Smartphones are meant to be headache-free compared with old-school computers. But malicious software written for Android devices can be even sneakier than the malware that invaded PCs.
The most prevalent form of Android malware scrapes small amounts of money from smartphone owners by making secret charges to their phone bills, according to a report published by Lookout, a mobile security company in San Francisco. This type of malware is called toll fraud, and it has the potential to fool plenty of people who don’t pay close attention to their phone bills every month.
But how does toll fraud work if the carriers control our bills? The process is actually very complex, said Derek Halliday, a product manager at Lookout.
First, it helps to understand a legitimate transaction involving text messages. Say, for example, a person wants to send a text message to a service to buy a new ringtone. When this happens, the cellular network forwards the text message to a middleman service, which handles the transaction between the wireless provider and the ringtone provider. The ringtone provider then shoots a message to the cellphone owner asking for confirmation of the order. When the customer confirms the order, he receives the ringtone, his cellphone bill is charged, and the carrier takes a cut and gives the rest of the money to the ringtone provider and the middleman service.

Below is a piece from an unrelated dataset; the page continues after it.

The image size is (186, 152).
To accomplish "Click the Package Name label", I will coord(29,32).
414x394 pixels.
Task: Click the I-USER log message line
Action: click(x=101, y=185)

Here’s how toll fraud works: A person downloads a malicious app. The app invisibly sends a text message to a service that uses a middleman service that has a relationship with the malware author. A confirmation message is sent back to the malware, which blocks it from being seen by the customer and confirms the charge. The charge goes to the user’s bill, and the carrier takes its cut and gives the rest of the money to the service and the middleman, and thus the malware author.
In its report, Lookout estimates that from the beginning of 2012 to the end of 2013, 18 million Android users may encounter malware. About 72 percent of the malware that Lookout detected this year was toll fraud, and the company expects this number to grow, because even though the process is complex, the code isn’t difficult to replicate. The company advised cellphone owners to regularly check their bills for suspicious charges.